Addicted: A Good Girl Bad Boy Rockstar Romance
Page 18
“Sorry, I’m trying!” Ayla replied, rushing back and forth between checking the time. When Desiree called, she said Preston was awake and she’d given him a banana and turned on his cartoons while she finished getting ready, but that she had to leave soon, no matter what.
As reliable as Lupe normally was, however, on this particular morning she’d neither shown up nor answered Desiree and Ayla’s calls and texts.
Running back out of her truck to the conveyor belt filled with packages, Ayla paused and checked her phone: 6:42 AM. Home was a fourteen-minute drive away if she hit mostly green lights. She’d timed it so that she could enjoy the maximum amount of sleep each night, five hours on average. She could remain at work no more than three more minutes before she’d need to clock out, run to her car, and speed home in time for Desiree to leave for downtown.
After dragging two sixty-pound boxes bound for a local dry cleaner onto her truck (how the hell could hangers weigh so much?) Ayla reached down and hit the button stopping the belt, bringing the entire operation to a grinding halt.
“Jeff!” she called out, waving to her supervisor to get his attention.
“Why did you turn my belt off, Murray?” Jeff growled, marching in her direction with fire in his eyes.
Ayla picked up her keys, phone, and bottle of water from inside the truck. “I have to go home. I’m really sorry, but my babysitter didn’t show up, and I have to go. Right now.”
Jeff gave her a hard stare. He had no children and had little sympathy for problems his employees had with their kids. “I mean, are you fucking kidding me? Can’t you see how much work we have left?”
“I know,” Ayla apologized, trying to slip past Jeff and get to the time clock so she could get going. “But I don’t have anybody to watch Preston. I have to go.”
“That’s a you problem. A personal problem. This is work. We pay you to be here. I’ll take this straight to Randy. You know I will,” Jeff warned. Randy was Jeff’s boss. He was much more sympathetic to family issues than Jeff, but ultimately Ayla knew she was putting her co-workers and supervisors in a bind. She hoped it wouldn’t cost her her job.
“I know. I’m really sorry. But I have to go.” Ayla squeezed herself between Jeff and a stack of boxes. She apologized to J.R., the guy who worked next to her, into whose lap some of her leftover work would surely fall.

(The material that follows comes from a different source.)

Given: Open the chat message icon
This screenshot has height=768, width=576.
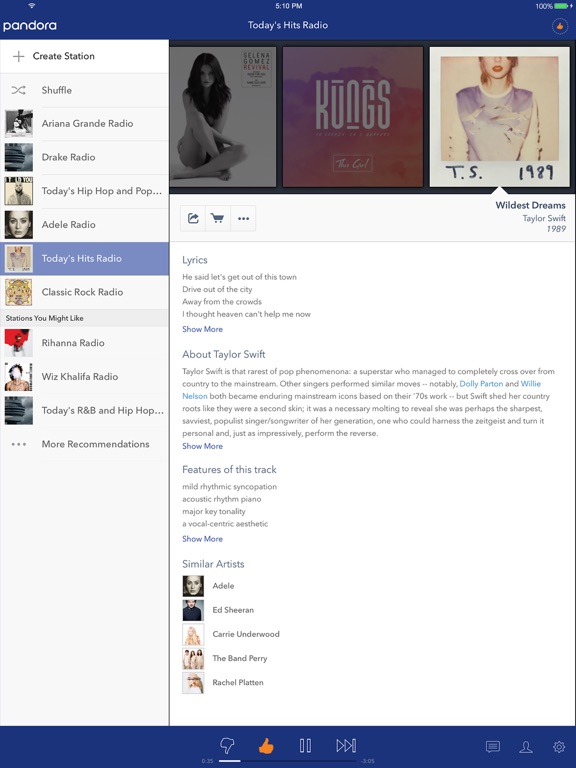Looking at the screenshot, I should pyautogui.click(x=493, y=746).
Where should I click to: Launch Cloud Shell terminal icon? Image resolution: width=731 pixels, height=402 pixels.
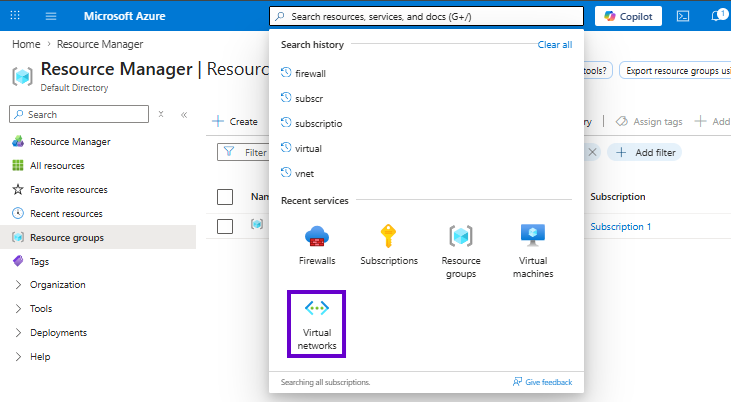tap(683, 16)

J.R. was a workaholic, however, who picked up every scrap of overtime he could get his hands on in order to help him pay child support to two different women for his three kids.
“No problem, Ay, we got you covered,” J.R. offered. Jeff shot him a nasty glare.
Ayla clocked out and ran across the parking lot to her old red Toyota, saying a silent prayer that it would start. It had been making a weird knocking sound the past few days and been hesitant to start at times.
This morning, however, it fired right up, and she left the parking lot and joined the other morning commuters on the congested roads of Las Vegas.
With most of the traffic heading out of the suburbs and toward the freeways, Ayla made record time, pulling into her driveway just twelve minutes after clocking out. Desiree was standing next to her own car, waiting, while Preston kicked and chased a soccer ball around the front lawn.
“So sorry, Desiree. I’ll make it up to you, I promise!”
“Whatever,” Desiree replied, making no effort to mask her annoyance. “I have to go.”
Ayla’s roommate got in her car and sped out of the driveway, trying to make up for lost time.
Ayla immediately felt terrible. She tried to shake it off and pay attention to what really mattered for a moment.
“Hey, monkey,” Ayla called out to Preston, who picked up his soccer ball with both hands and punted it over Ayla’s car and into the neighbor’s yard.
“Go get that right now! And then let’s go have some breakfast. Mommy’s hungry,” Ayla said.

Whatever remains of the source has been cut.